Thiratoscirtus efik is a species of jumping spider in the genus Thiratoscirtus that lives in Nigeria. The species was first described in 2012 by Wanda Wesołowska and Glavis Edwards. The spider is named for the Efik people that live near where it was first found. It is a medium-sized spider, with a cephalothorax that is between 2.4 and 2.5 mm long and an abdomen that is 2.2 mm in length, both oval in shape. It is generally brown, apart from its abdomen, which is brownish-grey, with a covering of fine hairs. The male has pedipalps that are similar to the related Thiratoscirtus elgonensis and Thiratoscirtus obudu but differ in details, including the size of the spike on the palpal tibia known as the tibial apophysis.

==Taxonomy==
Thiratoscirtus efik is a species of jumping spider that was first described by Wanda Wesołowska and Glavis Edwards in 2012. One of over 500 different species identified by Wesołowska in her career, it is named for the Efik people who live in the area where it was first found. They allocated the spider to the genus Thiratoscirtus, first circumscribed in 1909 by Eugène Simon. The genus is very diverse and contains many monophyletic groups.

Thiratoscirtus is a member of the subtribe Thiratoscirtina in the tribe Aelurillini. The genus is closely related to Nimbarus. In 2012, Mellissa Bodner and Wayne Maddison proposed a subfamily Thiratoscirtinae for the genus and its related genera. This overlapped with a group of genera named Thiratoscirtines after the genus, created by Jerzy Prószyński in 2017. Phylogenetic analysis has shown that the genus is related to the genera Alfenus, Bacelarella, Longarenus and Malloneta. It is likely to have diverged between 16.3 and 18.7 million years ago. Maddison allocated the tribe to the subclade Simonida in the clade Saltafresia in the clade Salticoida.

==Description==
Thiratoscirtus efik is a medium-sized spider. The spider's body is divided into two main parts:a cephalothorax and an abdomen. The cephalothorax measures typically between 2.4 and 2.5 mm in length and 2 mm in width. The carapace, the hard upper part of the cephalothorax, is a broad oval that is high with a sloping rear. It is generally brown and covered in fine colourless hairs with black rings and long bristles around its eyes. The sternum, the underside of the cephalothorax, is brown. Its face, or clypeus, is very low. Its mouthparts are brown, with a triangular lobe on the outside of the maxillae, and its chelicerae have two teeth at the front and one at the back.

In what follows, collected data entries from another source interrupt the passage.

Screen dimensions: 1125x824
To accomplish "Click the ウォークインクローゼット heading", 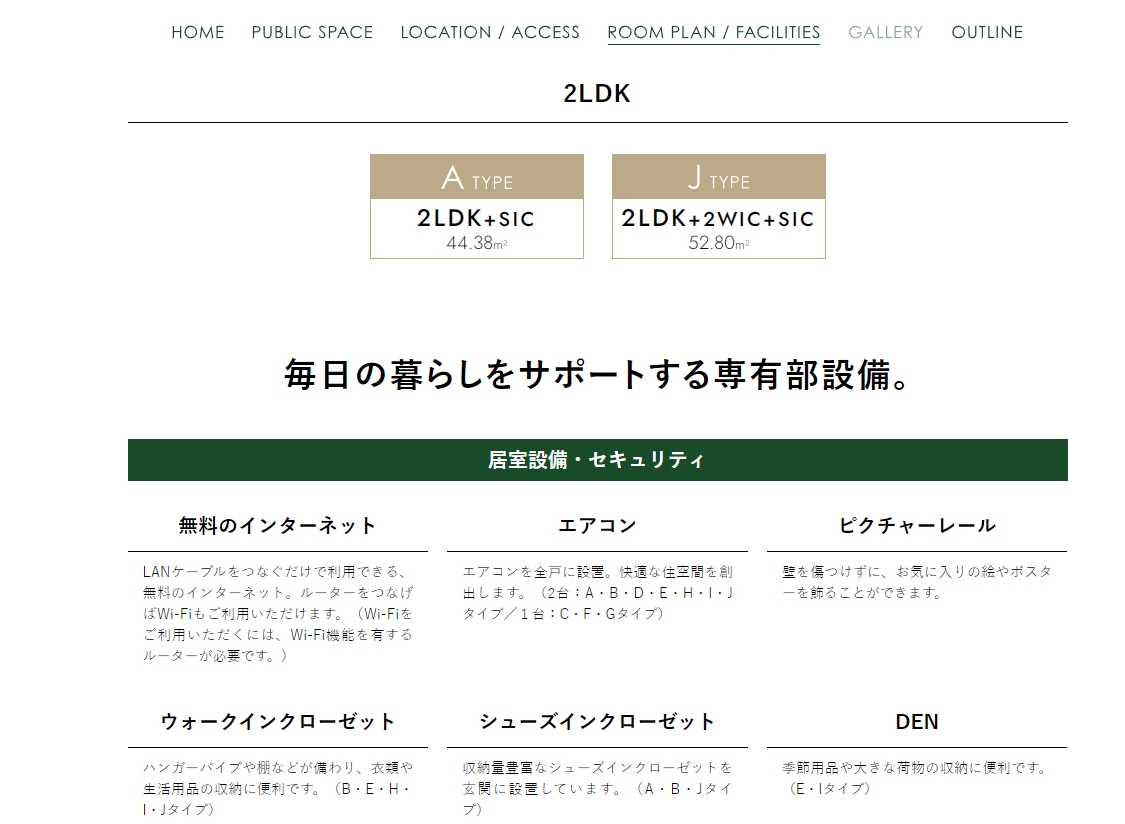I will (x=279, y=720).
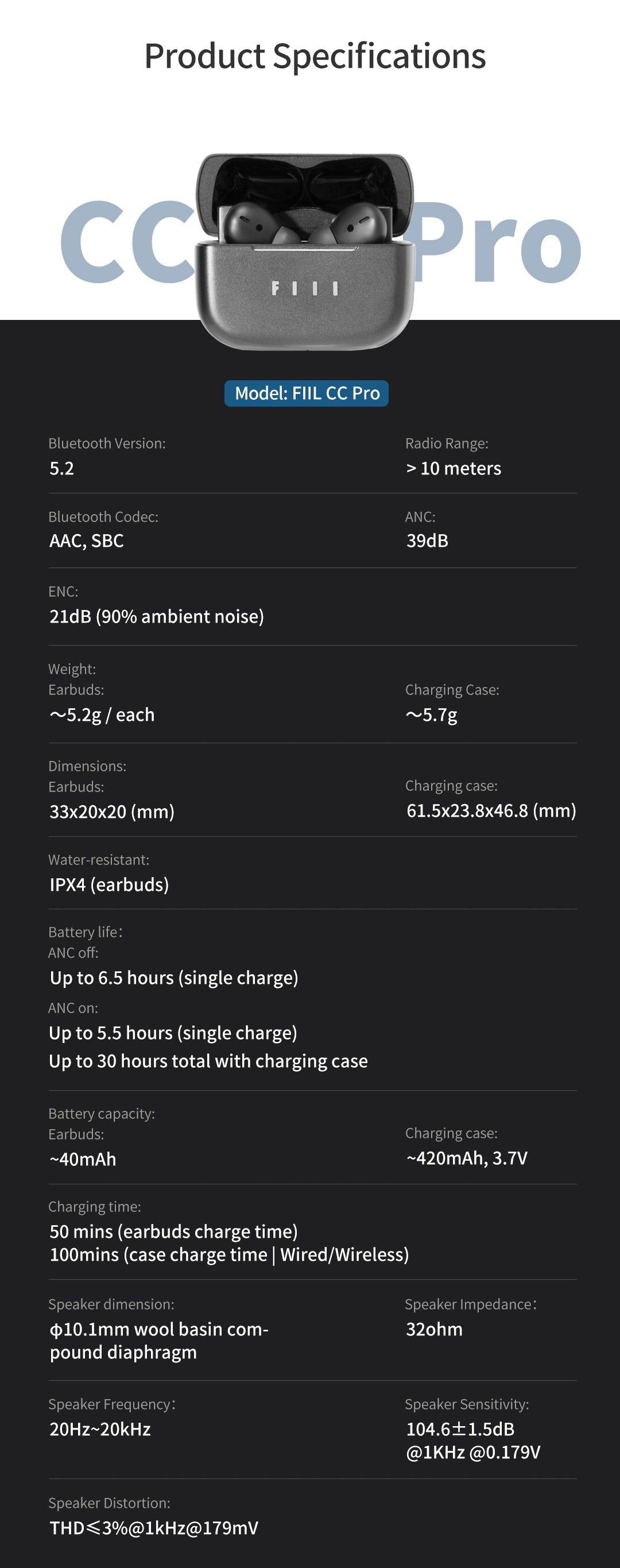Select the AAC, SBC codec text
Viewport: 620px width, 1568px height.
(x=87, y=540)
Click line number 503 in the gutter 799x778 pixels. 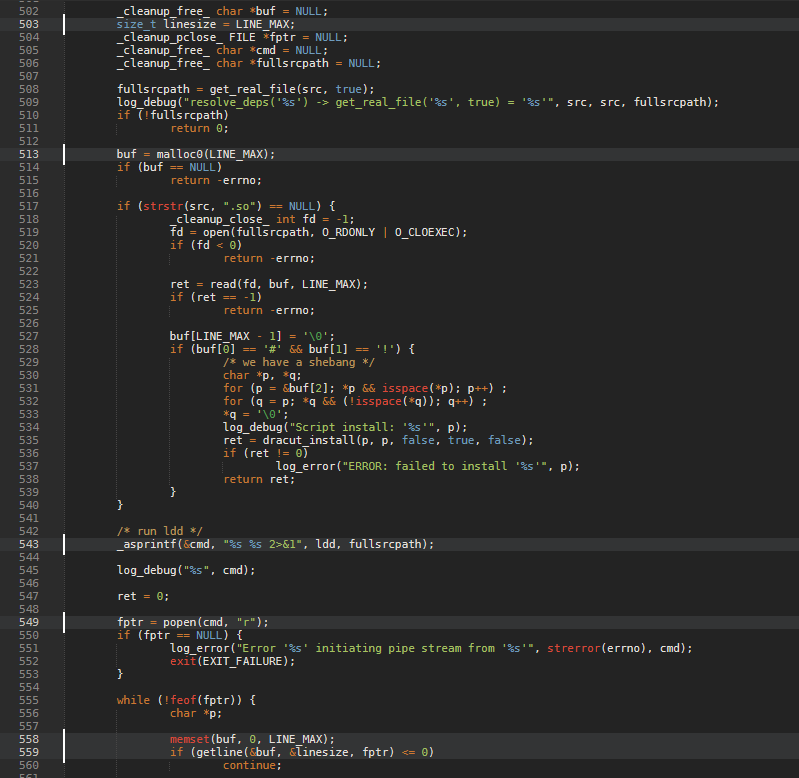click(x=28, y=24)
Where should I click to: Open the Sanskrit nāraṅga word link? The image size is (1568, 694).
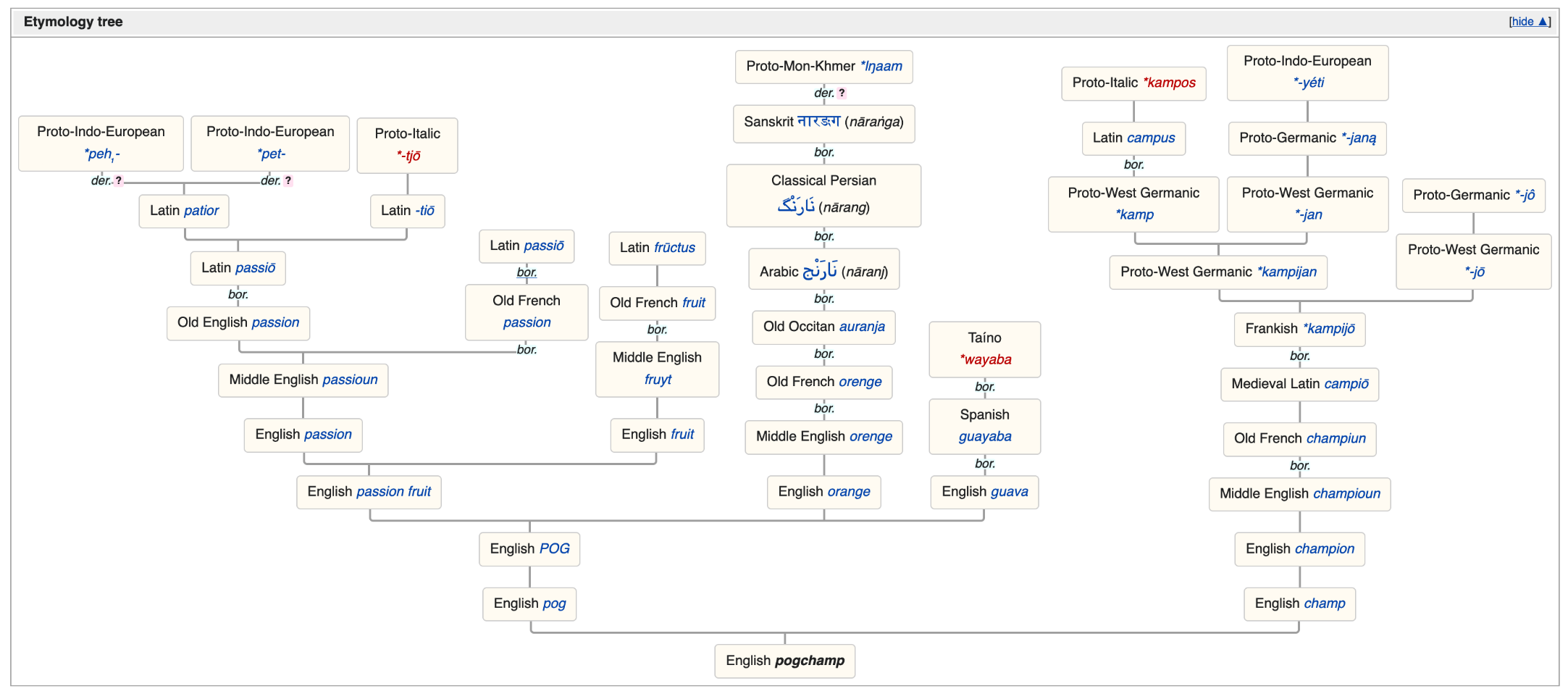[818, 122]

The spider's abdomen is a small oval that measures typically 2.2 mm long and between 1.1 and 1.4 mm wide. It is brownish-grey and covered in fine hairs, with few brown bristles at its edges. The spider's spinnerets are greyish and its legs are dark brown with pronounced spines scattered on the first pair. The pedipalps, sensory organs near the mouth, are small and covered in long dense dark hairs. The male copulatory organs include a rounded hairy cymbium that surrounds the smaller palpal bulb, which has a noticeable bulge on its top accompanied by a fine embolus that curves up towards the edge of the cymbium. There is a very small spike on its palpal tibia, or tibial apophysis, which ends in a curved point. The pedipalp is very similar to the related Thiratoscirtus obudu, but the embolus is longer and the tibial apophysis is thinner. In comparison, the embolus and tibial apophysis are smaller than those Thiratoscirtus elgonensis. The female has not been described.

==Distribution==
Thiratoscirtus spiders generally live in Africa and are particularly common in the forests of Central and West Africa. Thiratoscirtus efik is endemic to Nigeria. The female holotype was found outside Calabar in Cross River State near the road at the edge of rainforest.